Problem to work on:
Of the records that follow, copy only the lines from the line containing "Простыни одноразовые (116, 633)" to the line containing "Прокладки женские супертонкие", both included, exactly as written.

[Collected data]
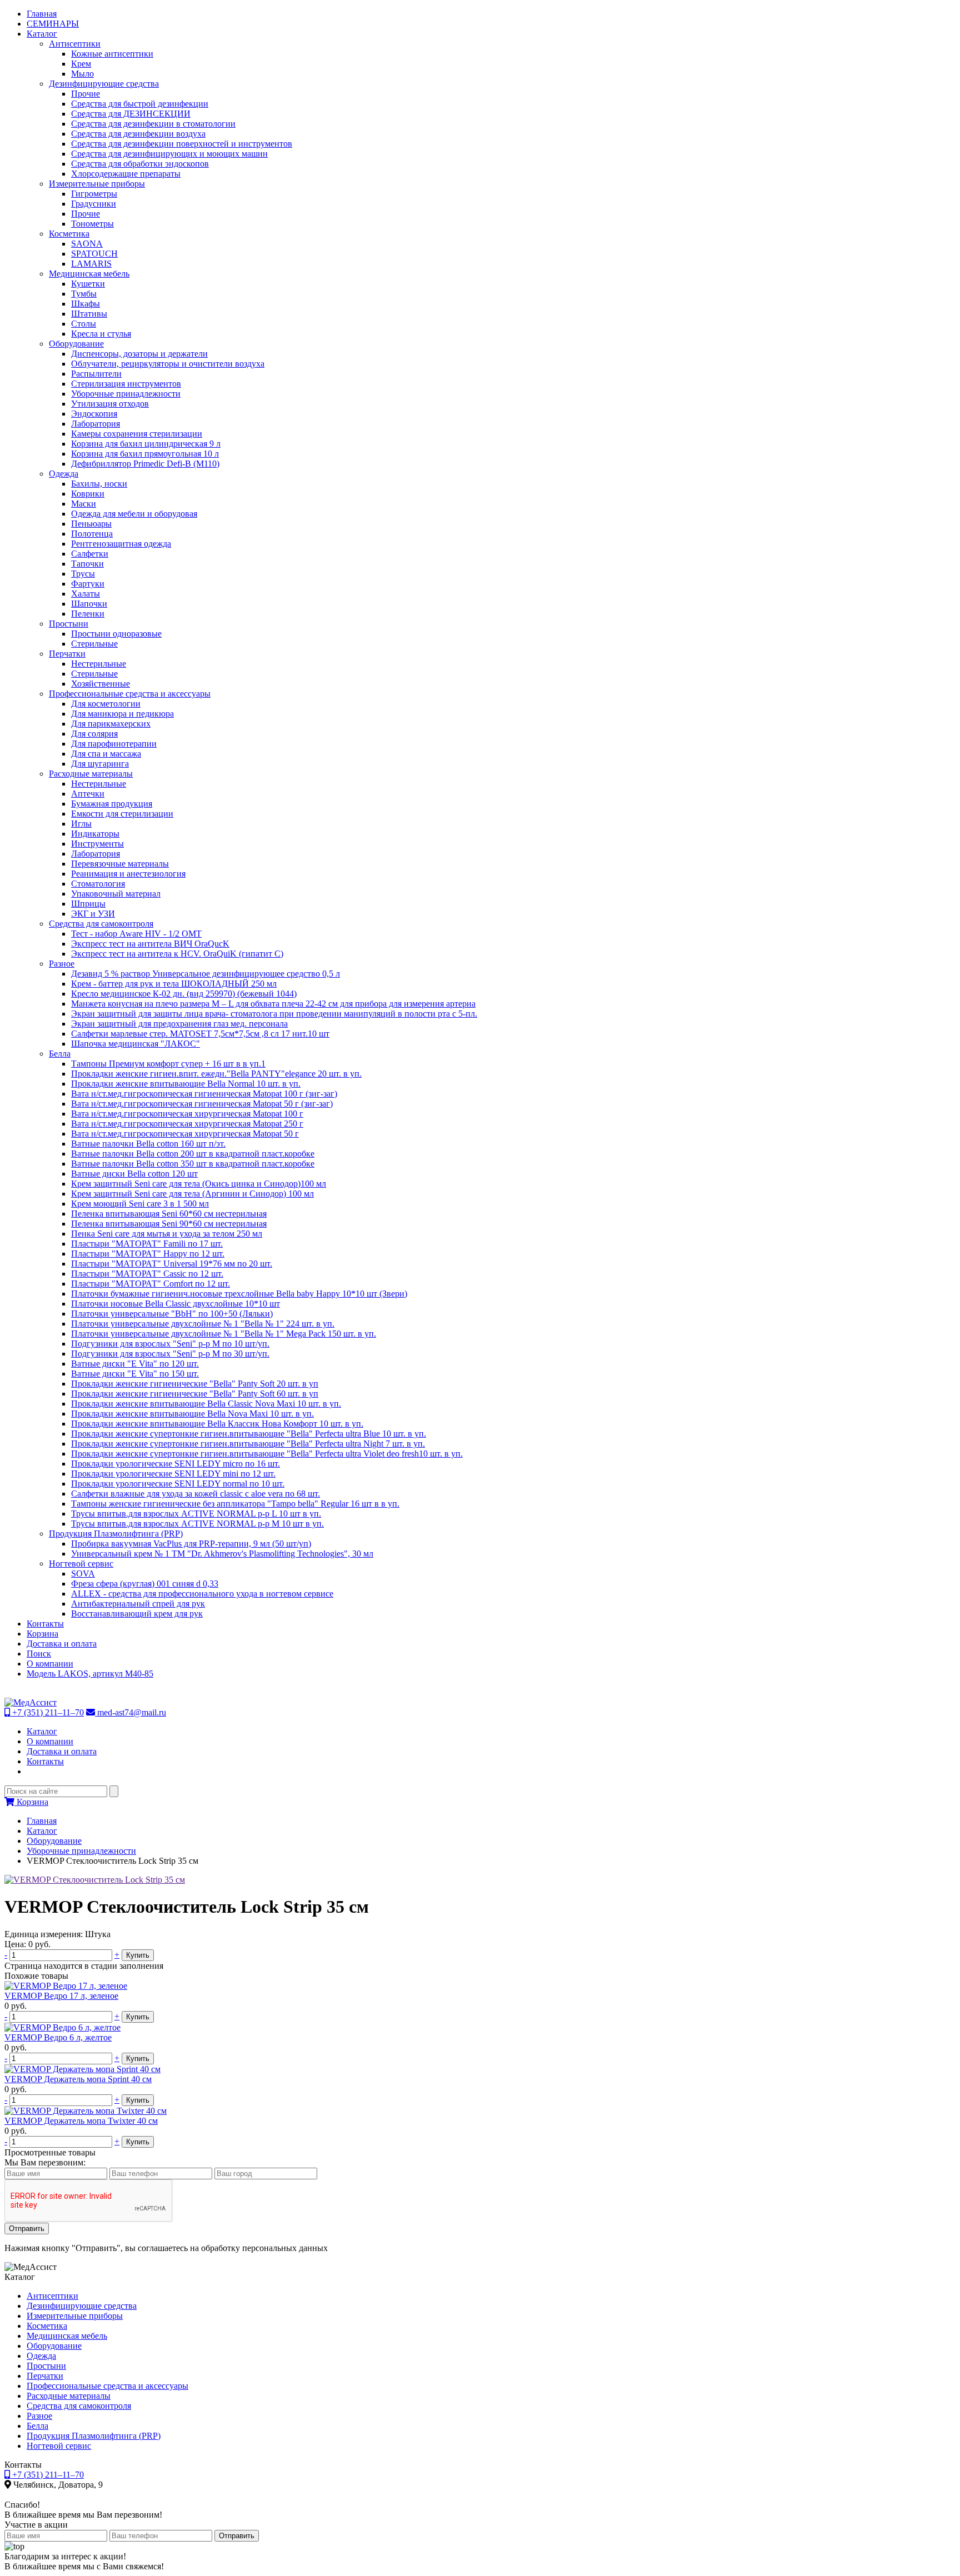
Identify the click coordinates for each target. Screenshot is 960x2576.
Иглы (81, 823)
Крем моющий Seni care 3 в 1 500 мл (140, 1203)
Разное (61, 963)
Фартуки (87, 583)
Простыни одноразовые (116, 633)
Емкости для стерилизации (122, 813)
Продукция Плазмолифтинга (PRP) (116, 1533)
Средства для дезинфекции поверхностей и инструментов (181, 143)
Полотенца (92, 533)
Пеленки (87, 613)
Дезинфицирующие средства (104, 83)
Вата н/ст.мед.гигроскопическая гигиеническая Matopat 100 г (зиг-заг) (204, 1093)
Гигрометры (94, 193)
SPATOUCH (94, 253)
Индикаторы (95, 833)
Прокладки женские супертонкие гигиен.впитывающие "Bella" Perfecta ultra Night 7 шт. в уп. (248, 1443)
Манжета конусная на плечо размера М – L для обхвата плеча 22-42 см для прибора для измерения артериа (273, 1003)
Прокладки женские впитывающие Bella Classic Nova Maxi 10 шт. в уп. (206, 1403)
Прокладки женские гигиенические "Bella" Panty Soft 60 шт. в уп (194, 1393)
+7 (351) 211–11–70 (47, 1712)
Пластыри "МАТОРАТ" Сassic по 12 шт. (147, 1273)
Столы (83, 323)
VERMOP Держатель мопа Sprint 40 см (78, 2079)
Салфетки (89, 553)
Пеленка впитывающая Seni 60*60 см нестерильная (169, 1213)
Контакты (45, 1623)
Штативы (89, 313)
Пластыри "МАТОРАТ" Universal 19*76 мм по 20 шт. (171, 1263)
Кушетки (88, 283)
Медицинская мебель (89, 273)
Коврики (87, 493)
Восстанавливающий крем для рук (137, 1613)
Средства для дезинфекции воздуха (138, 133)
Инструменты (97, 843)
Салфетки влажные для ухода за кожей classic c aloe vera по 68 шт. (195, 1493)
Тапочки (87, 563)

Task solution:
Простыни одноразовые (116, 633)
Емкости для стерилизации (122, 813)
Продукция Плазмолифтинга (PRP) (116, 1533)
Средства для дезинфекции поверхностей и инструментов (181, 143)
Полотенца (92, 533)
Пеленки (87, 613)
Дезинфицирующие средства (104, 83)
Вата н/ст.мед.гигроскопическая гигиеническая Matopat 100 г (зиг-заг) (204, 1093)
Гигрометры (94, 193)
SPATOUCH (94, 253)
Индикаторы (95, 833)
Прокладки женские супертонкие гигиен.впитывающие "Bella" Perfecta ultra Night 7 шт. в уп. (248, 1443)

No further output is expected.